# Grand National Entries



## upcd (Mar 12, 2005)

The entries were to be in by the 10th. But I have just heard on the WOEC. That entries and holes are being accepted til 12-30-05. Entry is $5.50 a birds. Holes are 4/$25.00 or $8.00ea.


----------



## upcd (Mar 12, 2005)

*If*

Anyone at the Grand National needs help selling thier birds let me know. Rena and I will have a couple of holes. The hole placement is 1st come 1st sevre. Try and get close to us. We are going in earlier to help set up. Feel free to joint us. Look forward to meeting you all.


----------



## upcd (Mar 12, 2005)

*All birds will be cooped*

By 10 Thrus. The show starts at 8:00 am. Come on down. Lots of birds for sale. West of England tumblers, American Rollers,Fantails, English Trumpeters, African owls,White racers,Modenas,Show rollers, Iranian Tumblers,Indain Fantail, Brimingham rollers.. Get there early some birds are already sold. Pricing starts at $5.00 and goes up in to the $100.00 each bird.


----------



## upcd (Mar 12, 2005)

*What is happening?*

Thursday and Friday saw many birds deleivered from the post office to the Orange show. All those arriving birds had to be cooped in. You take one bird. Found out what breed it is. Where that breed is kept. What band # and color class. Then you match it to the birds card. Which could be on 7000 cages in 2 buildings. Are you up to the challege?

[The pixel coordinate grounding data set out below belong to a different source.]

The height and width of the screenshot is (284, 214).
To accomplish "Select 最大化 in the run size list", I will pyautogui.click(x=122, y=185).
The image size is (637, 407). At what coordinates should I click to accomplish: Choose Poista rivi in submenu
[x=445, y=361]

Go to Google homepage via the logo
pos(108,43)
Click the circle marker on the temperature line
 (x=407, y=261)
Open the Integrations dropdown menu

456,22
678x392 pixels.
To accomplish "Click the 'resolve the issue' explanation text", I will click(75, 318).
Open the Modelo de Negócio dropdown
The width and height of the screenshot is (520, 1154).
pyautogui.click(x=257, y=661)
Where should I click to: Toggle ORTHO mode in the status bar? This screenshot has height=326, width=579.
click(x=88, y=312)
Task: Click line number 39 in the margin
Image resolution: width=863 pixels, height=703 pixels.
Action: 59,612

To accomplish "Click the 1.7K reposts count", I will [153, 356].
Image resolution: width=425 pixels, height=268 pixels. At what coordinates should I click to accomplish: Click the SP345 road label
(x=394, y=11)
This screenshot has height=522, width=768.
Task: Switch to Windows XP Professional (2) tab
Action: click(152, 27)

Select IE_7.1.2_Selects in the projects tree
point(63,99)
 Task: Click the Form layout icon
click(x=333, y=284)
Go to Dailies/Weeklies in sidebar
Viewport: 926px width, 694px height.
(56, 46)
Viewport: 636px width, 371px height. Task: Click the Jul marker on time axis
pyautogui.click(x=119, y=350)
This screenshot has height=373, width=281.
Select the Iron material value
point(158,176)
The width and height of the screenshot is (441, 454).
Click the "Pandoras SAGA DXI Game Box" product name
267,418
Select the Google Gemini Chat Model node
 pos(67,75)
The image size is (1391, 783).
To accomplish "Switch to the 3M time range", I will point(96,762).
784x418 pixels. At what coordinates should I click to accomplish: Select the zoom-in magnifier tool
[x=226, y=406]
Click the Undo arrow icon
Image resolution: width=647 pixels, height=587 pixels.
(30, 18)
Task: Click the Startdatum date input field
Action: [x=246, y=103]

Showing started on Friday and finshes on Saturday.Buying and selling happens from Thursday to Saturday.

A few lucky birds made the great escape and had a fly around the National. 2 of those lucky birds were a couple of my rollers. What show offs. That is to be expected, they are flying Brimingham Rollers. they were captured and returned to thier cages.


----------



## TerriB (Nov 16, 2003)

upcd said:


> ...they were captured and returned to thier cages.


How do you capture them in such a large open space?!

Although matching up all those birds and cages is a lot of work, what a great experience handling all those birds!


----------



## upcd (Mar 12, 2005)

*wait*

For them to come down. they needed to eat and drink. They want to be with the other pigeons.


----------



## palestine (Aug 29, 2012)

Masked man


----------



## Jason Heidlauf (Apr 2, 2012)

thanks for the reminder .I got to send in my entry fee .and I know this is an old post


----------